En este escenario, la nueva Ley 21.719 de Protección de Datos Personales, publicada en diciembre de 2024 y que entrará en vigencia en 2026, va a representar un avance significativo. Inspirada en el Reglamento General de Protección de Datos de la Comunidad Europea, esta norma prohibirá tomar decisiones basadas únicamente en tratamiento automatizado y que no contemplen afectación de derechos. Por sobre todo, obliga a informar, permitir revisión humana y explicar la lógica de la decisión.
Por otra parte, el proyecto de ley sobre inteligencia artificial, actualmente en primer trámite constitucional en la Comisión de Hacienda de la Cámara de Diputados, propone una buena arquitectura declarativa, aunque escasa operatividad; deja fuera el uso cotidiano de herramientas generativas en funciones administrativas, como redacción de resoluciones, oficios o comunicaciones institucionales, que hoy son automatizados, sin norma ni trazabilidad ni responsabilidad. La propuesta legislativa no obliga a registrar ni auditar estos sistemas cuando no se clasifican como «de alto riesgo», lo que perpetúa una opacidad estructural.
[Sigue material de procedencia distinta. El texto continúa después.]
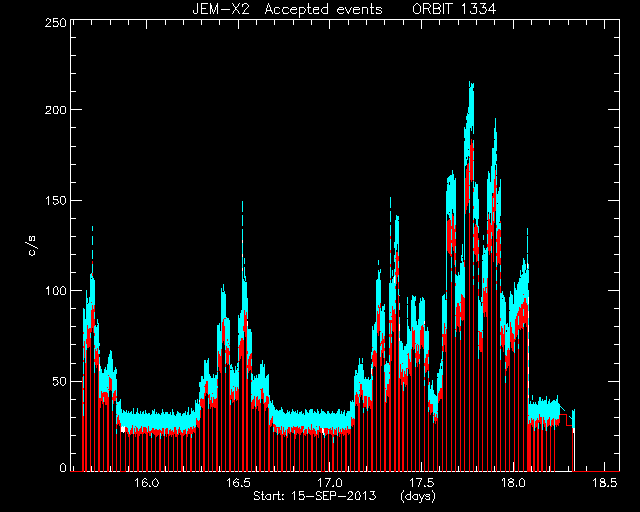Click the 16.5 x-axis tick label
The width and height of the screenshot is (640, 512).
[238, 483]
La creación de una Agencia de Supervisión de Inteligencia Artificial se menciona en el texto, pero sin atribuciones sustanciales ni claras. El país no necesita una comisión de buenas intenciones, sino una Agencia Nacional de Ética Digital, con dientes y garras; o sea, con potestades normativas, fiscalizadoras y sancionatorias. Solo así se podrán certificar sistemas, controlar su despliegue y corregir errores.
No estamos en presencia de una hipótesis futura. Es un problema actual. Un sistema mal entrenado podría negar o postergar automáticamente el pago de un subsidio habitacional, porque detectó como “anómalo” un apellido extranjero, un ingreso informal mal registrado o una dirección en una zona marginal. ¿Quién revisa? ¿Quién asume las consecuencias? ¿Cómo se compensa?
Regular no es frenar, sino garantizar que la inteligencia artificial potencie al Estado, sin reemplazar su alma. Porque una cosa es producir algoritmos; otra muy distinta es permitir que gobiernen sin haber sido elegidos y operativizados para incorporar derechos.
Sin estas consideraciones, se abdica de la soberanía democrática, no solo respecto de las grandes discusiones políticas, sino desde la interacción concreta entre Estado y ciudadanos comunes y corrientes.